As this book demonstrates, ordinary people can survive disasters. While fire-fighters, officers, and paramedics are great and do wonderful things, they aren’t always going to be there. Amanda Ripley shows the importance of self-preparation in self-preservation. Part of the ability to make decisions like Paul, comes from individual preparation, something as simple as reading a pamphlet. Through such preparation, the brain can imagine what something might be like and prepare to act in advance. In his book Blink, Malcolm Gladwell explains our subconscious:
       Our brain uses two very different strategies to make sense of the situation… The first is the conscious strategy.
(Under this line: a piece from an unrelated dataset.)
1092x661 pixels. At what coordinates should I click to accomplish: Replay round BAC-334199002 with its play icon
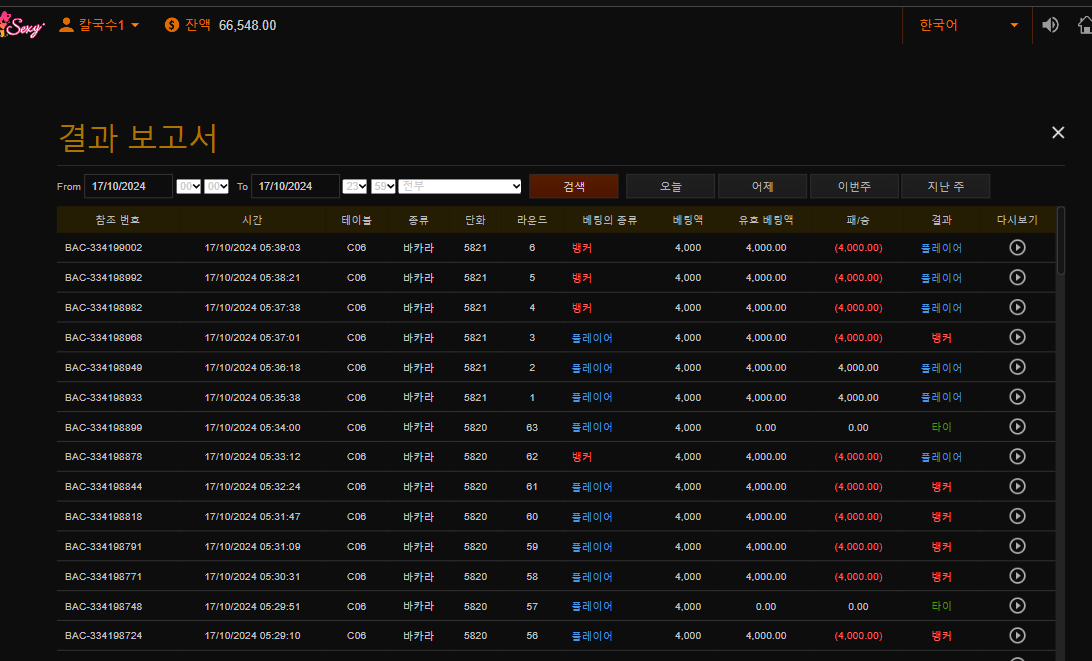(x=1017, y=248)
We think about what we’ve learned, and eventually we come up with an answer. There’s a second strategy though. It operates a lot more quickly. It has the drawback, however, that it operates-at least at first-entirely below the surface of consciousness. It’s a system in which our brain reaches conclusions without immediately telling us that it’s reaching conclusions. (Gladwell 2007, p.10).
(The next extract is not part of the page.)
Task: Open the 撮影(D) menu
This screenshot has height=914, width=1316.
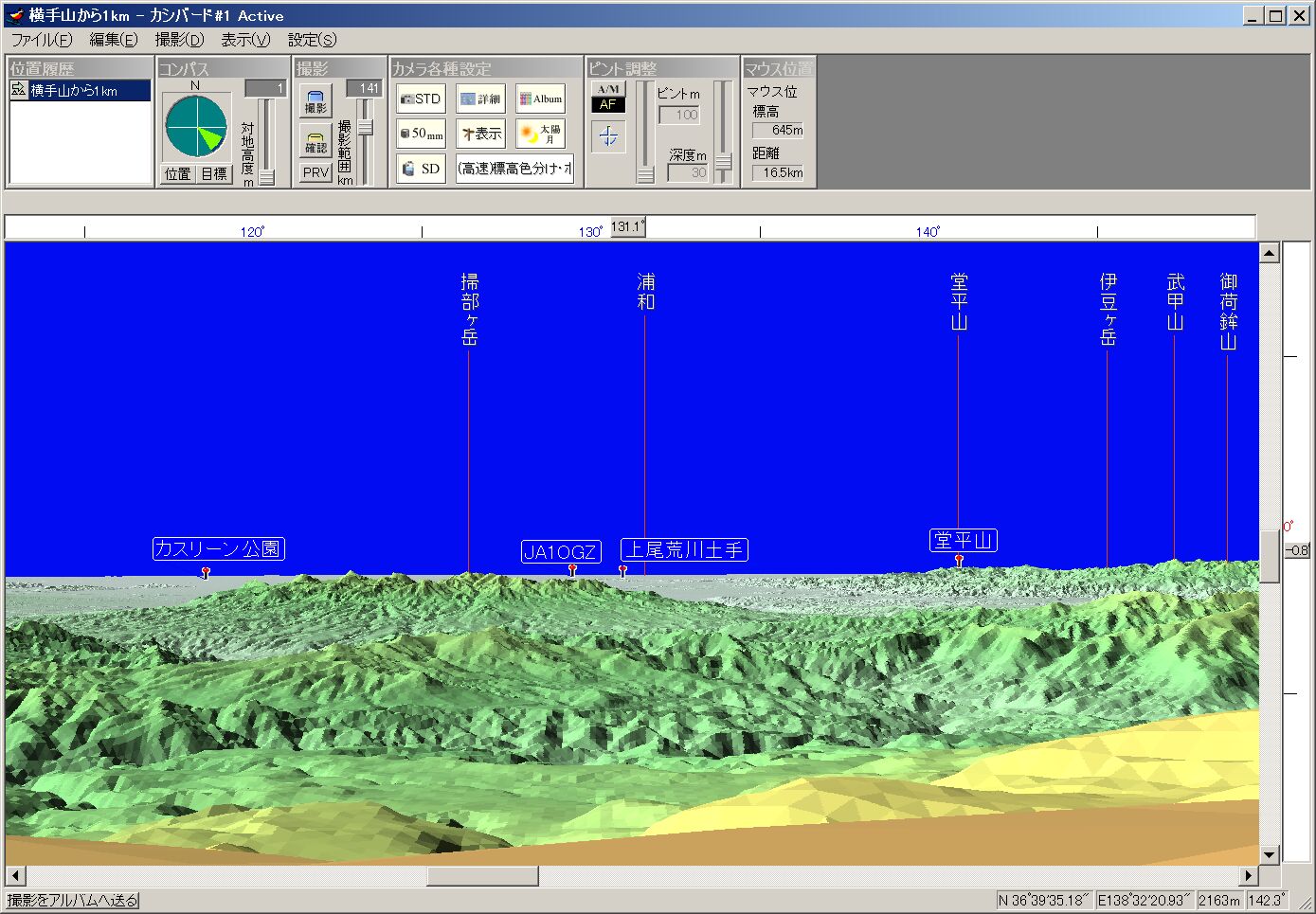Action: click(179, 40)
        The Unthinkable describes how the process of doing simple things makes a whole lot of difference. This is why our subconscious figures it all out long before we do; however, it can only do so if information is readily available to it.
The Unthinkable by Amanda Ripley provides a wealth of information to help the average person better deal with everyday possible disasters. The stories told of people evacuating the World Trade Center are very applicable to everyday life as most people are in buildings constantly. The question is, does everyone read the emergency plans and imagine what he/she would do and where he/she would go? Amanda Ripley has done an excellent job of helping others become better prepared.

References

Gladwell, M (2007). Blink. New York, New York: Little, Brown and Company.
Klein, G (1999). Sources of Power. United States of America: Massachusetts Institute of
Technology.
May, R (1996). The Meaning of Anxiety. New York, New York: Norton.
Ripley, A (2009). The Unthinkable. Crown, New York: Three Rivers Press.